Dans le cadre de leur système juridique respectif, a-t-il insisté, les parties doivent, dans les trois mois qui viennent, et compte tenu de la complémentarité entre les juridictions nationales et internationales, mener des enquêtes qui soient indépendantes, crédibles et conformes aux normes internationales. Le Mouvement des non-alignés, a conclu le représentant, reste prêt à s’engager activement dans toute action visant à garantir les poursuites de tous les responsables des crimes contre la population civile de Gaza. La justice pénale doit suivre son cours et la culture de l’impunité doit cesser d’exister, a-t-il insisté.

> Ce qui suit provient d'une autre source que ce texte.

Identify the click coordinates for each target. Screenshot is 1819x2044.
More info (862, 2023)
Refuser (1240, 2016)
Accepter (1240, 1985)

M. RIYAD MANSOUR, Observateur permanent de la Palestine, a estimé que l’adoption par le Conseil des droits de l’homme du rapport Goldstone et de ses recommandations constituait une étape significative pour la fin de la « culture insidieuse » de l’impunité qui a trop longtemps prévalu et pour que justice soit rendue au peuple palestinien.
Je suis aujourd’hui devant vous pour vous faire part des souffrances et des doléances du peuple palestinien, qui depuis plus de quatre décennies, sous l’occupation brutale d’Israël est privé de ses droits à l’autodétermination et à la souveraineté sur sa terre et qui fait l’objet de déplacements, d’assassinats, d’emprisonnement, de destruction, d’oppression, de punitions collectives, y compris un blocus « suffisant », de confiscations de terres et de propriétés, de colonisation, de violations de ses droits fondamentaux et d’autres formes d’affront constant à la dignité humaine et à la sécurité. En plus de cela, plus de la moitié des Palestiniens vivent sans État, comme réfugiés et privés du droit au retour depuis plus de six décennies, a ajouté l’observateur.

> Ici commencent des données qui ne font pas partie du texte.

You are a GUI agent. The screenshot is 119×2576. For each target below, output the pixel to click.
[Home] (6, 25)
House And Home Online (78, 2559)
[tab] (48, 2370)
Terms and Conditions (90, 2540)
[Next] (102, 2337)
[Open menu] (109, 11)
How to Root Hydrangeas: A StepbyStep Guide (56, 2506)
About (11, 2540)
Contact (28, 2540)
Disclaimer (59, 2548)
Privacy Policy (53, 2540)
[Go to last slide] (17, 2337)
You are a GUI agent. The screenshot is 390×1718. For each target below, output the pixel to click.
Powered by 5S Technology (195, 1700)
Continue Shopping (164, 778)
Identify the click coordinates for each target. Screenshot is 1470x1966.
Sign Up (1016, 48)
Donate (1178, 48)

Malgré tous les efforts, la communauté internationale et les Nations Unies n’ont pas réussi à mettre en œuvre leurs propres résolutions, créant une culture de l’impunité en faveur d’Israël. Les crimes d’Israël ont été documentés dans d’innombrables rapports de différents comités, commissions d’enquête ou missions d’établissement des faits, et pourtant rien n’a été fait pour assurer le suivi de ces conclusions afin de mettre véritablement fin à l’occupation et aux crimes et violations perpétrés contre notre peuple, a insisté l’observateur.

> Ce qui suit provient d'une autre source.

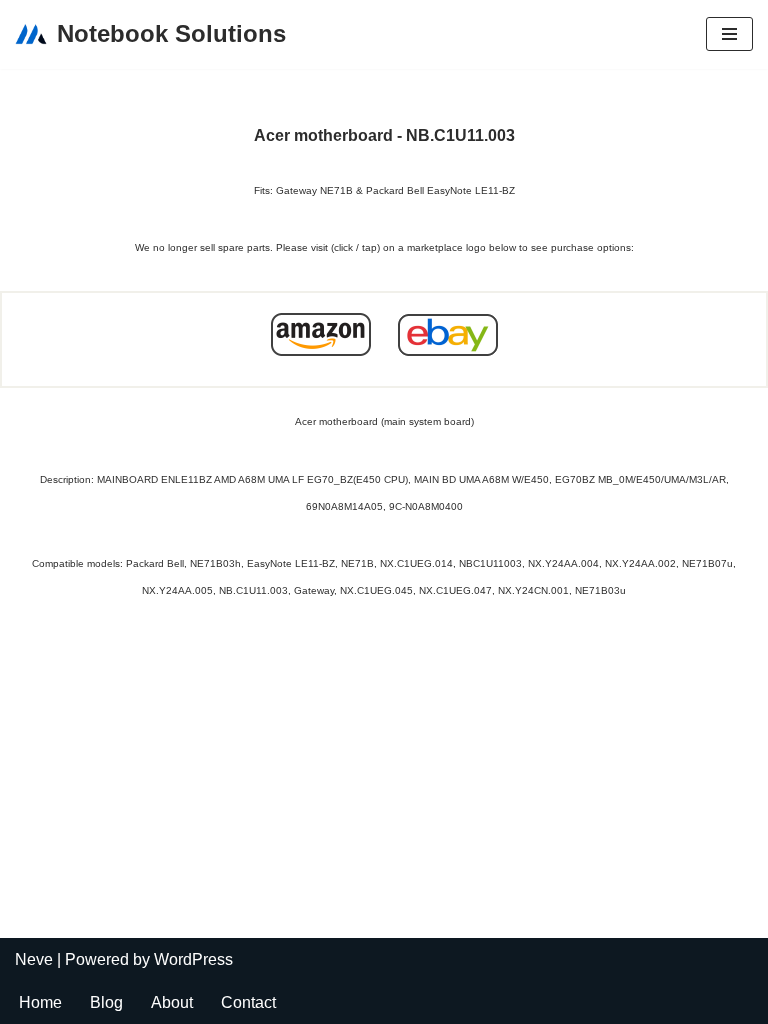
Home (40, 1002)
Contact (248, 1002)
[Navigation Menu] (729, 34)
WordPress (193, 959)
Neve (34, 959)
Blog (106, 1002)
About (172, 1002)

Après avoir rappelé la gravité et la volatilité de la situation à Jérusalem-Est occupée à cause des provocations et des actions illégales d’Israël et des colons extrémistes, l’observateur a souligné que le rapport Goldstone a reçu un large appui, mais a également essuyé des critiques de la part d’une minorité qui est même allée jusqu’à attaquer certains membres de la mission d’établissement des faits. Si par ces critiques et ces attaques leurs auteurs veulent échapper à leurs responsabilités, a prévenu l’observateur, leurs efforts seront vains car « nous sommes déterminés à assurer le suivi de ce rapport et de ses recommandations dans tous les fora internationaux pertinents, y compris le Conseil de sécurité et la Cour pénale internationale (CPI), jusqu’à ce que justice soit rendue ».
Nous sommes conscients, a poursuivi l’observateur, que la mission a enquêté sur toutes les allégations de violations du droit international, y compris celles contre la partie palestinienne. Nous prenons très au sérieux, a-t-il assuré, les informations sur les « éventuelles » violations palestiniennes, mais nous réaffirmons « très clairement » qu’il n’y a absolument aucune symétrie ou proportionnalité entre l’occupant et l’occupé. Il a réitéré l’engagement de son gouvernement de mener des enquêtes sur ces informations.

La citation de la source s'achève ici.